**本文:**

メールキューフォルダ(incoming)にメールデータがたくさんたまってしまう原因を調べる new!
着信すべきユーザーのメールボックスフォルダにメールデータファイルの生成、つまりメールの着信が遅れている場合、以下のことをご確認ください。
これは内部ドメイン・アカウント宛てへのメールであるという前提です。
1.リトライ関係フォルダ(domains/holding)の各フォルダにリトライ対象のメールが溜まっていないか
メール作業用フォルダ(既定 /var/spool/epms/)下のリトライ関係フォルダ(domains, holding)の中を目視で確認してください。
その際に、配送の名前解決ができず、リトライしているメールがある可能性を想定して確認してください。
通常、内部ドメイン・アカウント宛てへの直メールなら名前解決を要しませんが、アカウント単位で行っている自動転送設定を行っているときや、メーリングリストを使っているときは、内部ドメインであっても名前解決が要求されます。
内部ドメイン名を /etc/hostsファイルに記述しておくことは必須のお願い事項にしております。合わせてご確認ください。
(関連FAQ)
●リトライ処理が行われるときの情報とフォルダについて
●/etc/hostsファイル記述の必要性と有用性について
●クライアントからのメール送信が遅いケースと/etc/hostsファイルの必要性
●内部アカウントを自動転送で設定したり、メーリングリストに設定したときに、送信処理に時間がかかってしまう
2.incomingフォルダ(メールキュー)に溜まっているファイル数の確認
メール作業用フォルダ(既定 /var/spool/epms/)下のincomingフォルダ(メールキュー)内を目視で確認してください。

**設問:**
[a] 本文のうち、「その際に、配送の名前解決がで」を含む語句で始まり「す。合わせてご確認ください。」で終わる部分を、一字一句変えずに抜き出しなさい。
[b] 本文の「(関連FAQ)」の下に挙げられている項目名を、すべて書き出しなさい。

**抽出した行:**
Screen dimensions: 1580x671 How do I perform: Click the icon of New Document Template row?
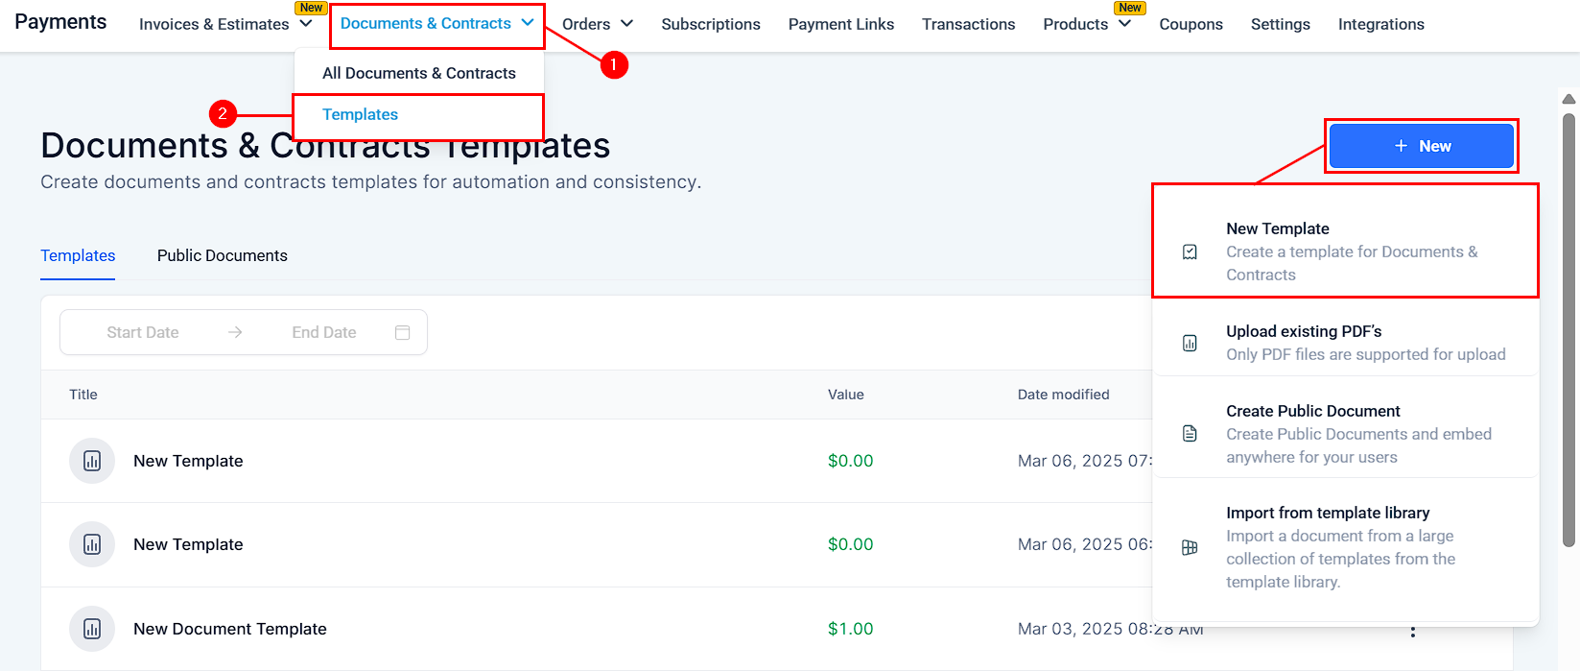coord(92,629)
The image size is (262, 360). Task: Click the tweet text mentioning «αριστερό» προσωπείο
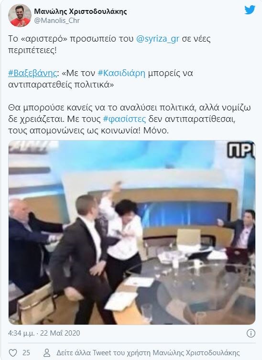pyautogui.click(x=109, y=44)
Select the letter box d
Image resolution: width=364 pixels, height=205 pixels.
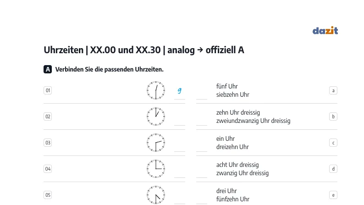pos(333,169)
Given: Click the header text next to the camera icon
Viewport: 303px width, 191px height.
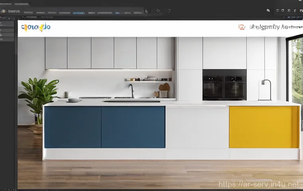Looking at the screenshot, I should (x=275, y=27).
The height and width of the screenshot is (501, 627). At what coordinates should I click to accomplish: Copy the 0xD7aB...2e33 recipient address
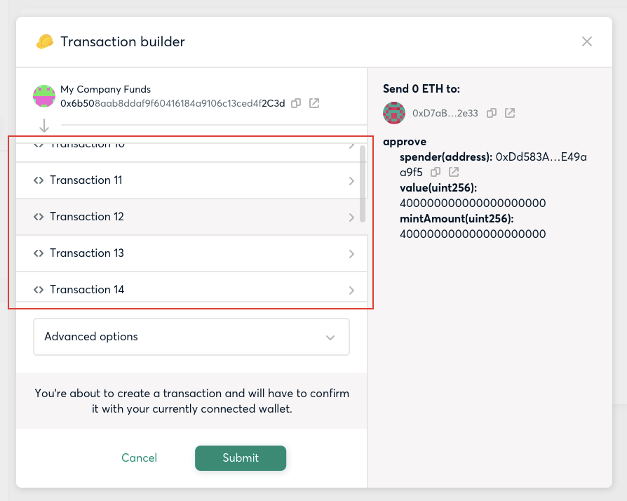(492, 113)
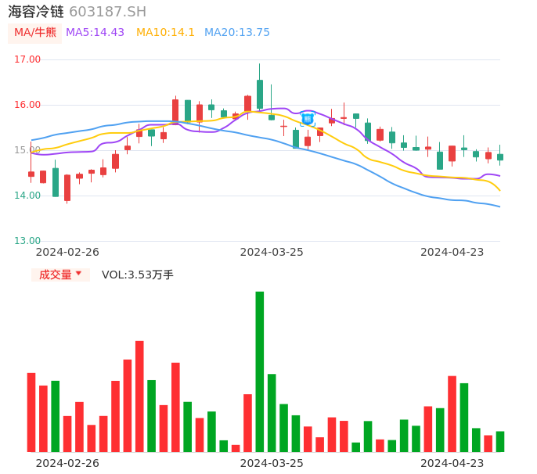Click the rightmost green volume bar
Image resolution: width=537 pixels, height=474 pixels.
(x=500, y=441)
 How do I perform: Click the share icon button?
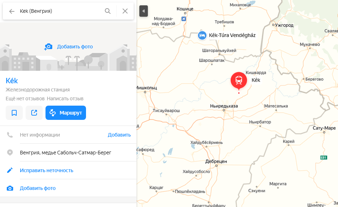[x=34, y=113]
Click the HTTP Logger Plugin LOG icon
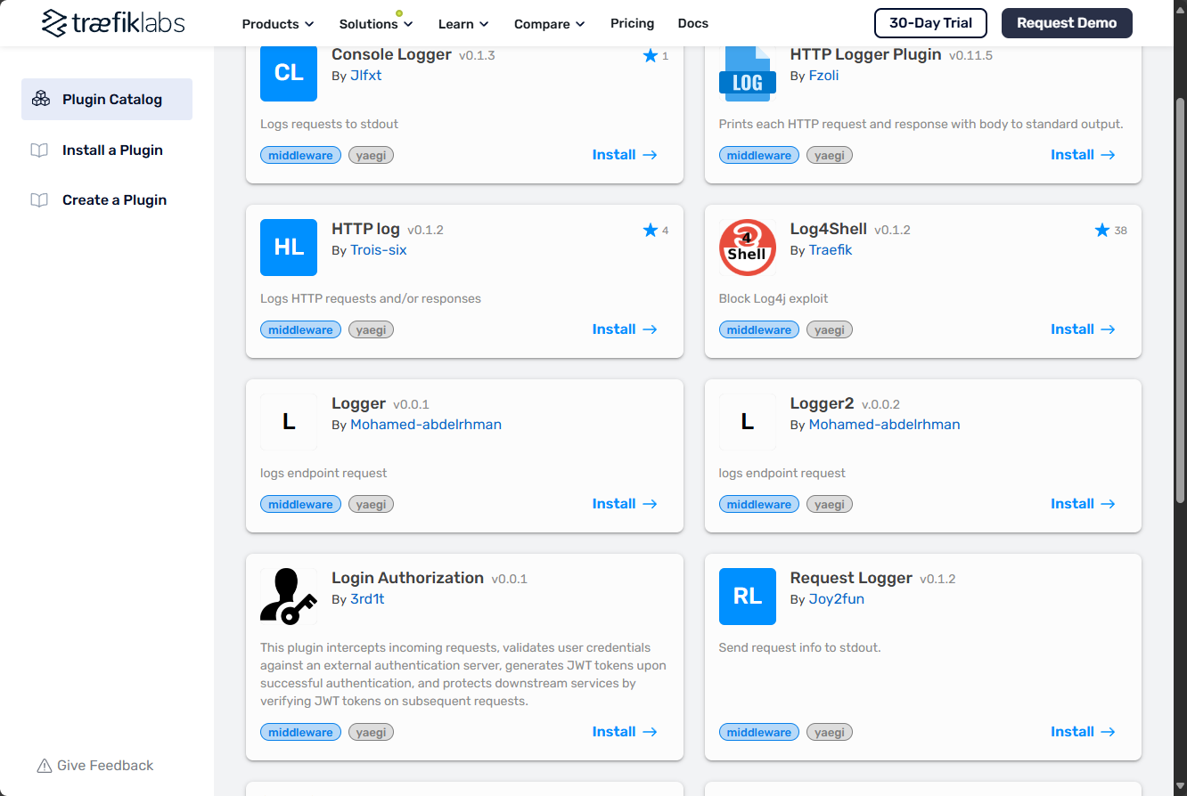The width and height of the screenshot is (1187, 796). pos(747,74)

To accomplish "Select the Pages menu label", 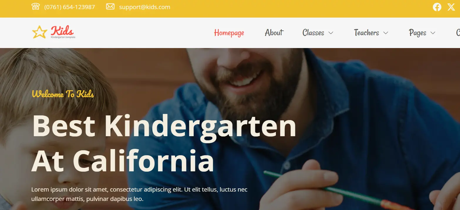I will [x=417, y=33].
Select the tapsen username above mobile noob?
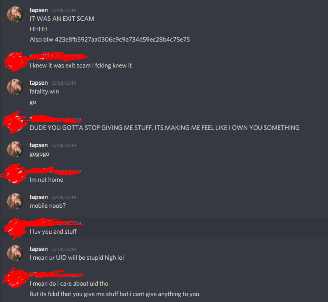 (39, 197)
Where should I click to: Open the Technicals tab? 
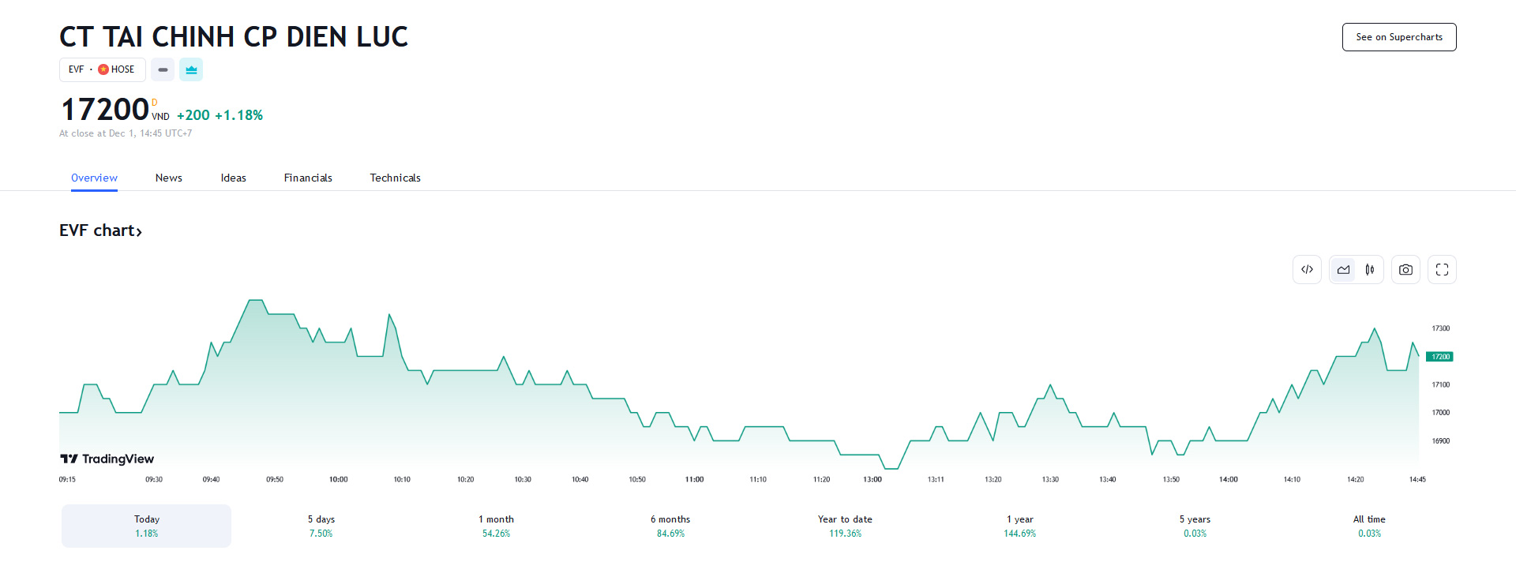pyautogui.click(x=395, y=178)
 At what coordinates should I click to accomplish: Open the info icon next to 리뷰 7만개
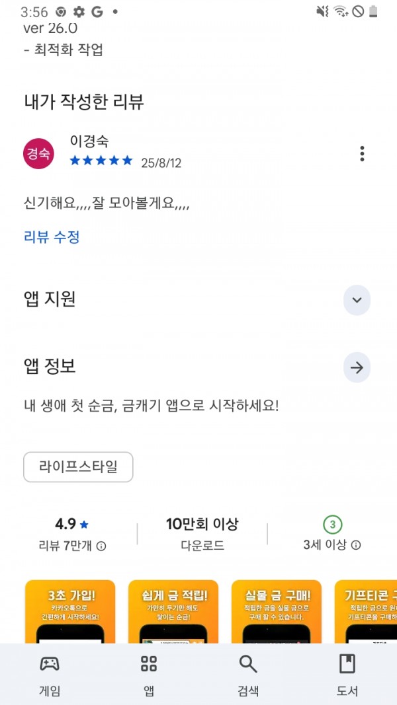(102, 546)
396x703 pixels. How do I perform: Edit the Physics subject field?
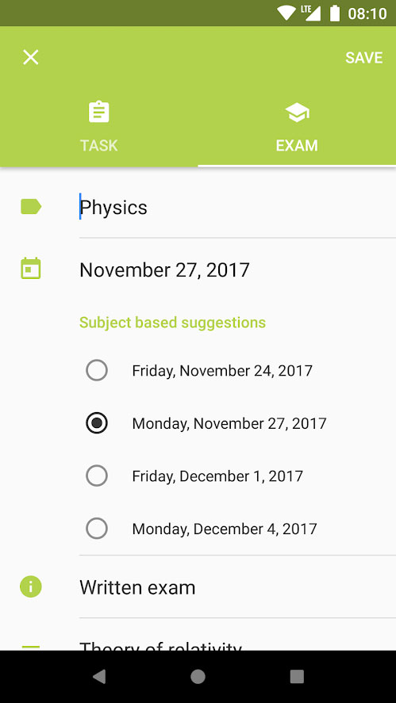coord(237,208)
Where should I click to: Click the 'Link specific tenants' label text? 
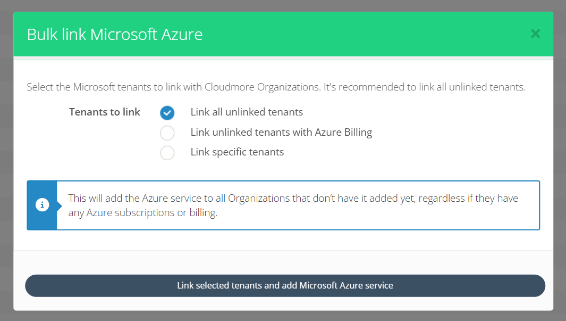237,152
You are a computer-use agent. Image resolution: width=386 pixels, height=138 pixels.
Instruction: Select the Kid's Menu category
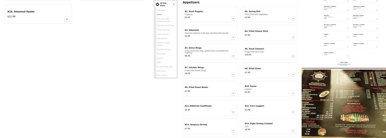161,71
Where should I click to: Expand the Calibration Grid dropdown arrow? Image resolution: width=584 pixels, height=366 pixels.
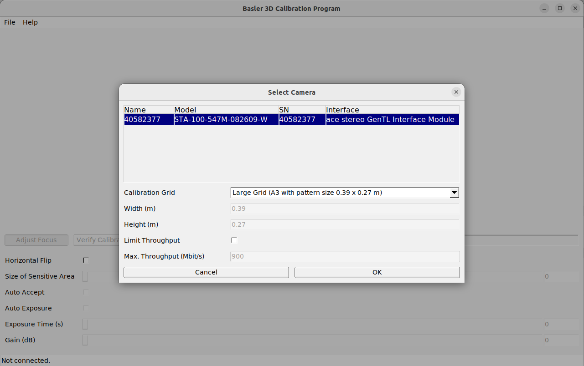click(x=454, y=193)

**解答:**
[a]
その際に、配送の名前解決ができず、リトライしているメールがある可能性を想定して確認してください。
通常、内部ドメイン・アカウント宛てへの直メールなら名前解決を要しませんが、アカウント単位で行っている自動転送設定を行っているときや、メーリングリストを使っているときは、内部ドメインであっても名前解決が要求されます。
内部ドメイン名を /etc/hostsファイルに記述しておくことは必須のお願い事項にしております。合わせてご確認ください。

[b]
・リトライ処理が行われるときの情報とフォルダについて
・/etc/hostsファイル記述の必要性と有用性について
・クライアントからのメール送信が遅いケースと/etc/hostsファイルの必要性
・内部アカウントを自動転送で設定したり、メーリングリストに設定したときに、送信処理に時間がかかってしまう